What is asked:
Duplicate the lines from the one containing "You are a GUI" to the one containing "Action: pos(250,385)", both included, and omit the pictures from your copy.

Collected data

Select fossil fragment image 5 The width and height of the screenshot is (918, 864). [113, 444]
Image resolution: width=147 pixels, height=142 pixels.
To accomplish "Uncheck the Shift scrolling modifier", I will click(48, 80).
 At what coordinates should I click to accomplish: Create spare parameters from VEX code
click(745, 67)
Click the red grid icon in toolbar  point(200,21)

* * *

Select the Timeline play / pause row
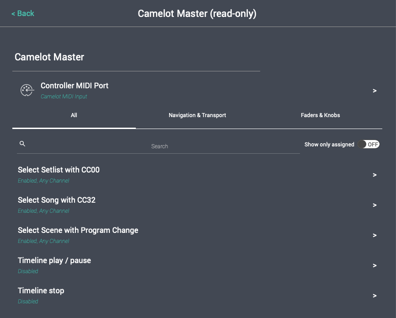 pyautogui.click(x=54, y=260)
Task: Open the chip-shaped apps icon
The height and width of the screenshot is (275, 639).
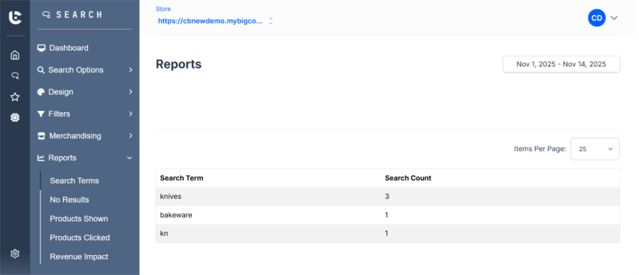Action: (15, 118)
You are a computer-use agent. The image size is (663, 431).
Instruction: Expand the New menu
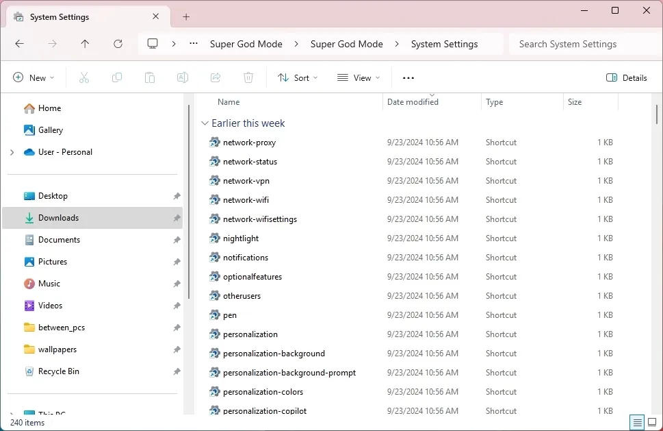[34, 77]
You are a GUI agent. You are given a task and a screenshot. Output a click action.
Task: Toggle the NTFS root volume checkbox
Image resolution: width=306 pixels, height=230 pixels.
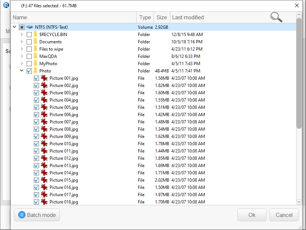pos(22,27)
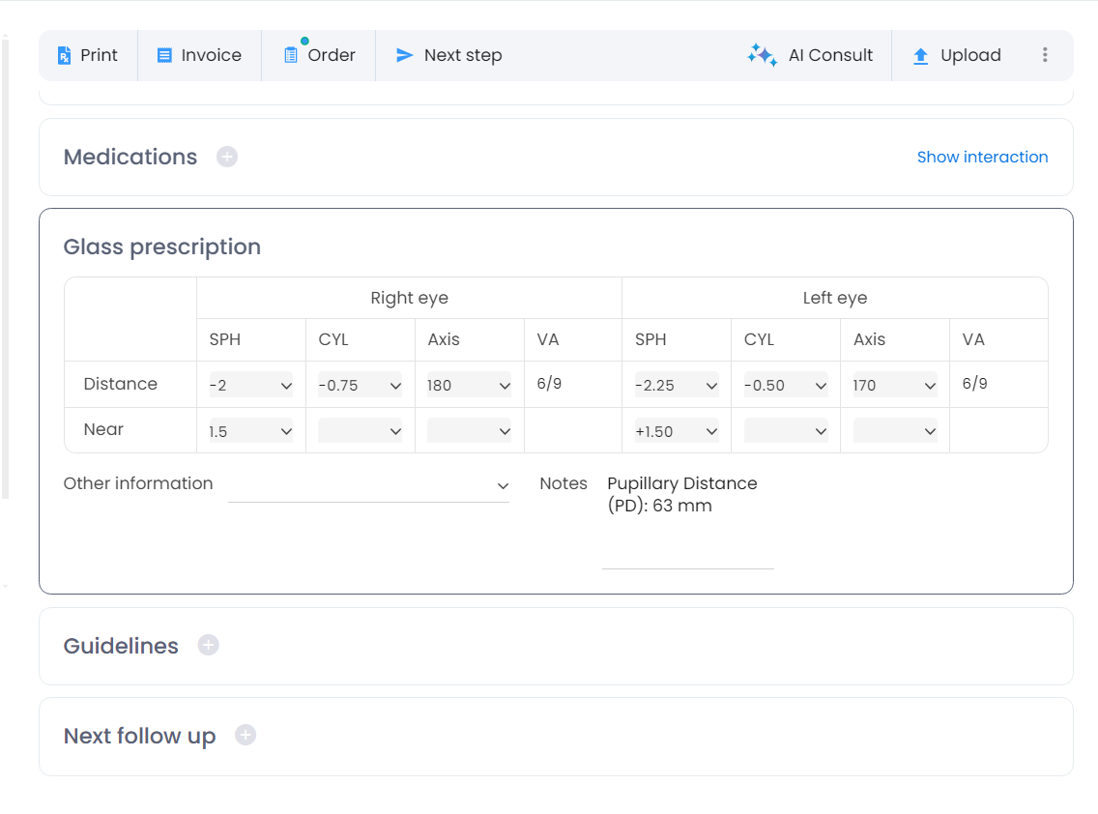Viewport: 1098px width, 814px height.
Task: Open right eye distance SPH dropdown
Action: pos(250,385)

* * *

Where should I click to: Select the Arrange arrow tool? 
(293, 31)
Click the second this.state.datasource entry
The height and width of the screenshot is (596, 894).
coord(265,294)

Solution:
You are a GUI agent. You are given a task and a screenshot. Output a click action.
Task: Toggle the NTFS root volume checkbox
Image resolution: width=306 pixels, height=230 pixels.
pos(22,27)
Viewport: 1098px width, 814px height.
Task: Open right eye distance SPH dropdown
Action: pos(250,385)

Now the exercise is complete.